The Army Corps of Engineers is proposing a two billion dollar set of levee improvements in southeast Louisiana along a 30 mile stretch of the Upper Barataria levee system.
Corps Flood Risk Management Section Chief Travis Creel said a big part of the project involves the existing levee in St. Charles Parish, which is only six to seven feet tall.
“That existing levee would be improved initially to 14 feet and we would do additional levee lifts out to 50 years so the final levee heights would be 16 to 18 feet,” said Creel.
The improvements would build on the Magnolia Ridge levee system in St. Charles, connect to the existing Sunset Levee District in Des Allemands, create a gate structure across Bayou Des Allemands, and built a new levee system parallel to Highway 90 all the way to Raceland.
The intent is to provide 100-year storm level protection. Creel said the proposal also includes a request for funding to maintain that 100-year protection out to the next 50 years.

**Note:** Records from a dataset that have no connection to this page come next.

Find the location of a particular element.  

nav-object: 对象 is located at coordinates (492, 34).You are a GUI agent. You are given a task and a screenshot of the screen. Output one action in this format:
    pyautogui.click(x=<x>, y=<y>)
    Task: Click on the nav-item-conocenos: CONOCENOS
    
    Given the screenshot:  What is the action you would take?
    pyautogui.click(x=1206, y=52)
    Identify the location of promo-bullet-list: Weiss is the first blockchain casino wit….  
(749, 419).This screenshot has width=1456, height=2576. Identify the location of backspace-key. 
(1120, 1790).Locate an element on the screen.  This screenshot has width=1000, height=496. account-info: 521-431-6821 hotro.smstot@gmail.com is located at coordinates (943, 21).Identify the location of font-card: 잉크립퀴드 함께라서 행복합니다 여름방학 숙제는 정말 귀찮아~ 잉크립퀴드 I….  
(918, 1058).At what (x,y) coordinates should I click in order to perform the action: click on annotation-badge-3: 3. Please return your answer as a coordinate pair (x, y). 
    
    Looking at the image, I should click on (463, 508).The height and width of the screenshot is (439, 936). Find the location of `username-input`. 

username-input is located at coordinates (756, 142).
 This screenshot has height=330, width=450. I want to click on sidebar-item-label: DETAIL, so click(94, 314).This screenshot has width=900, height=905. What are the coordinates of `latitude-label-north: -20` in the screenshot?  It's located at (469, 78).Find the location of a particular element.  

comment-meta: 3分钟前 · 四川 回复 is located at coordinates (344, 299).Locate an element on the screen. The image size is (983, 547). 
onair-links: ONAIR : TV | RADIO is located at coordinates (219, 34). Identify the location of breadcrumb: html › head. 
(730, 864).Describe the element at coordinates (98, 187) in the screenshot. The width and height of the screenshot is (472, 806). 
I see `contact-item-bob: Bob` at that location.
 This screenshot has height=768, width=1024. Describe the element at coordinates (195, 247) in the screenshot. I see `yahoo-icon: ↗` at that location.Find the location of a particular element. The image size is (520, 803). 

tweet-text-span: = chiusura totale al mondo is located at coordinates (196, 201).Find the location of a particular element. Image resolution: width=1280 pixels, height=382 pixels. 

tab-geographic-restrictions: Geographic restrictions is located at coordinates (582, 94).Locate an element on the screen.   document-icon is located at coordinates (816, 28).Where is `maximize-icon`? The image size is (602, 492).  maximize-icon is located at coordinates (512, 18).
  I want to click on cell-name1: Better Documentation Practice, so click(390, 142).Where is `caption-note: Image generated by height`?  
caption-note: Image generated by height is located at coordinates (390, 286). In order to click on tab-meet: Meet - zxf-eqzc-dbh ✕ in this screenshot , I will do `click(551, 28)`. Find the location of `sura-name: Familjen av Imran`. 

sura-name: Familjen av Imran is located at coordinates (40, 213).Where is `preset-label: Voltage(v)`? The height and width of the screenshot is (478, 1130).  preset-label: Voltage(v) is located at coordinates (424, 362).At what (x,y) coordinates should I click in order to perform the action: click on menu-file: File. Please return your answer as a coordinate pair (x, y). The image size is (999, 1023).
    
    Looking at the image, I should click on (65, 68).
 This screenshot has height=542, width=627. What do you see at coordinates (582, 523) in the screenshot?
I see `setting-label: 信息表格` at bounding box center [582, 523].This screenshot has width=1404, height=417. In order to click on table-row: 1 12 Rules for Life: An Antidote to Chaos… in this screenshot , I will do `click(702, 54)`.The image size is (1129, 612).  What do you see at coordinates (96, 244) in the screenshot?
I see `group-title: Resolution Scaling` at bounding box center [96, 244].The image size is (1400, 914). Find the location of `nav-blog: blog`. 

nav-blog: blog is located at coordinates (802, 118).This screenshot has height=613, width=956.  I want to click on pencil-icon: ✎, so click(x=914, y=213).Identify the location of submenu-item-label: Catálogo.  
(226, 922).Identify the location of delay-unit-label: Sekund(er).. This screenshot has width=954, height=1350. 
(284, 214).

“The improvements will give us certainty that a storm up to a one percent would be protected,” said Creel.
The project has an estimated 1.3 rate of return per dollar.
The system would protect roughly 360,000 coastal residents from floods. Creel said the price of these levees is a bit higher than it used to be, but for good reason.
“The levee is designed to have some resiliency, with these new levee designs post Katrina where we design them to make sure the levees can be overtopped and not completely fail,” said Creel.
The project would need Congressional authorization and the state would have to front 35 percent of the cost. If approved construction would begin in 2023 and be completed in 2026.